Site of the first chartered agricultural college in New York, which gets chartered in 1853, opens its doors to promising young farmers in December of 1860, but will basically go defunct as boys marched off to fight for the Union, closes its doors in November 1861. The sprawling campus of what would become the Willard Asylum for the Chronic Pauper Insane includes Hadley House, with a big stage for entertainment, and dozens of buildings--very large and small--that housed the engineer and various other "important" staff, as well as 3,000 or so inmates at a time at its peak. The vast majority of staff lived in the same buildings as the inmates, in case there was any bleating, antics, or need to tie someone to a chair or thrown them in an enclosed metal crib in the middle of the dark, quiet nights here alongside Lake Seneca. This was a humane place compared to what they might have experienced had the New York Legislature, in April 1865, not passed the Willard Act, modeling an institution on the philosophy of Dorothea Dix--some of whose documents used to be part of the collection at this little house museum.



In my earlier post, I speculated that the inmates were a variety of PTSD patients from the Civil and Great Wars, as well as cast-offs from families that could not deal with the syndromes of their children, but it never occurred to me that being gay--a tidbit that my decent docent mentioned in an off-hand way--would have been one qualification for commitment. (An example of my white straight privilege.)

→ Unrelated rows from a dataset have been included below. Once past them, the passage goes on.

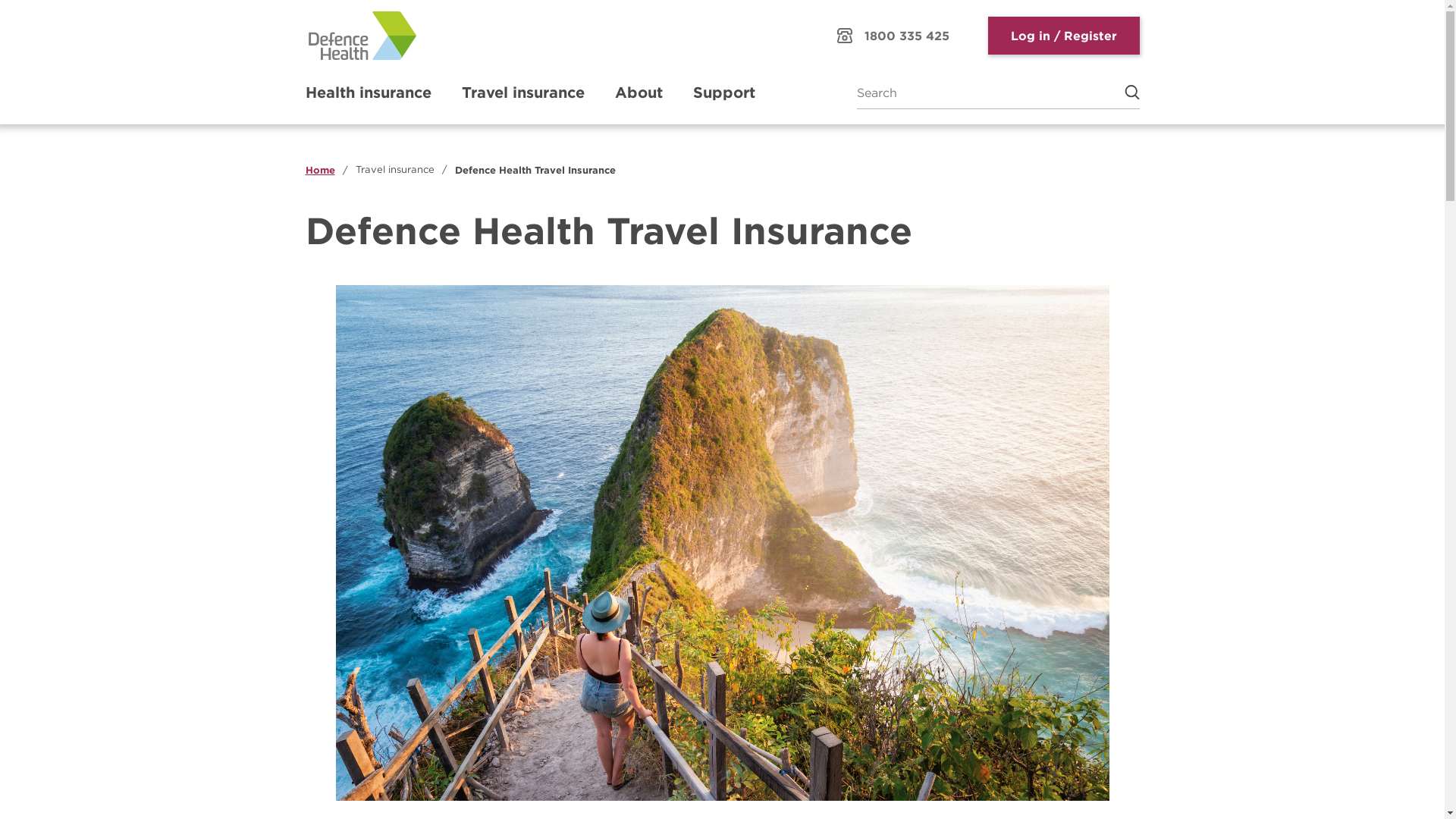
About Element type: text (638, 92)
Travel insurance Element type: text (393, 169)
search Element type: text (1123, 92)
Support Element type: text (724, 92)
1800 335 425 Element type: text (893, 35)
Defence Health Travel Insurance Element type: text (535, 169)
Health insurance Element type: text (367, 92)
Log in / Register Element type: text (1063, 35)
Travel insurance Element type: text (522, 92)
Home Element type: text (319, 169)
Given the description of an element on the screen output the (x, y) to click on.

I have shared all of my pictures and my descriptions of what I saw yesterday on a public Facebook post. I have not the time to write a long post today as I must retrieve my letter from Seneca County Department of Health. Also, I have a date with Lucifer and Taughannock Falls, which "is the highest reliable single plunge in the State of New York."

State: New York
Location: Robert H. Treman State Park, 6 miles south west of Ithaca.
Height: 115
Crest: 20?
Water Source: Enfield Creek
Waypoint: 42.40056N 76.58444W
Summary: One of the more impressive falls in the Finger Lakes Region. This one definitely should be part of any waterfall tour of the area. You can hike from the falls through the scenic Enfield Glen to the Lower Falls.